Most of the quarterly fall in unemployment was recorded in the capital while the number of part-time workers reached a record high of 8.07m, and those working part-time because they cannot find a full-time job is 1.42m - another all-time high since records began in 1992.
According to official figures from the Office for National Statistics (ONS), the unemployment rate is now at eight per cent, while the number of people claiming jobseeker's allowance is 1.59m, down by 5,900.
The number of people in work increased by almost 201,000 to almost 30m - the highest since last summer - with half of the rise coming in London, with youth unemployment falling by 4,000.
Earlier it was claimed young people looking for their first job face the toughest outlook since 1994.
And the government is exacerbating the problem by cutting vital financial support for students, pricing them out of a university education, a report out today said.

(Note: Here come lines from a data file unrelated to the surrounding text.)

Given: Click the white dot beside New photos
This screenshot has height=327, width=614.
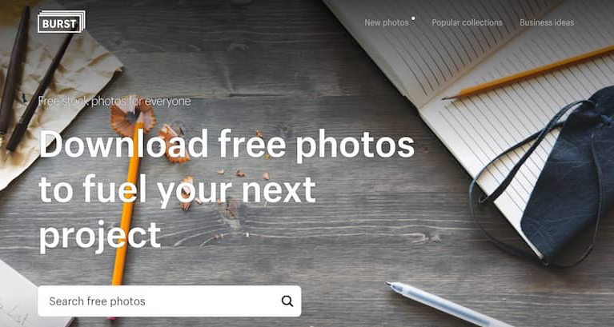Looking at the screenshot, I should coord(413,18).
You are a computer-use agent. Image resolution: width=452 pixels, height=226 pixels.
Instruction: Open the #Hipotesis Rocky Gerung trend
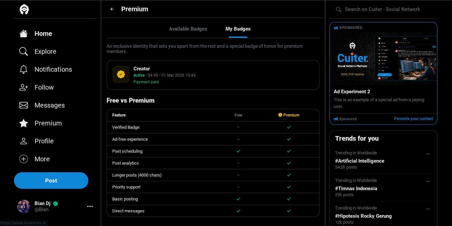(363, 216)
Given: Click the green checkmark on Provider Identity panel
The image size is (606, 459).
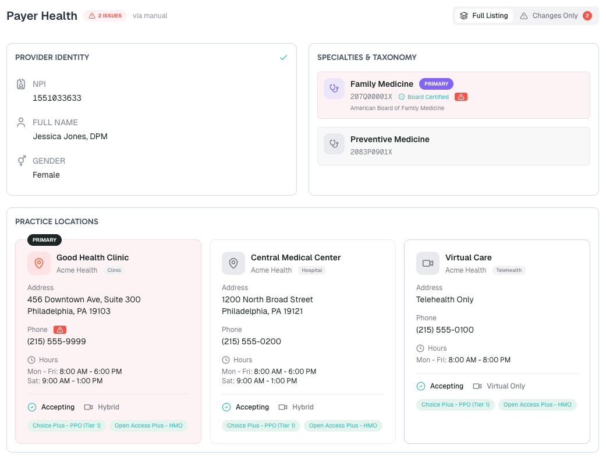Looking at the screenshot, I should [x=283, y=58].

Youth unemployment has reached 'crisis levels', says the TUC, which reports more than one in five 16- to 24-year-olds are out of work compared to one in seven in 1992.
Currently, more than 500,000 young people have been stuck on the dole for at least six months, said the report.
The union's general secretary Brendan Barber warned: 'If this continues we could lose a generation of talented, highly qualified youngsters to blighted careers, debt and under-achievement.'
He said government spending cuts, as a result of the economic crisis, were making the problem worse for jobseekers.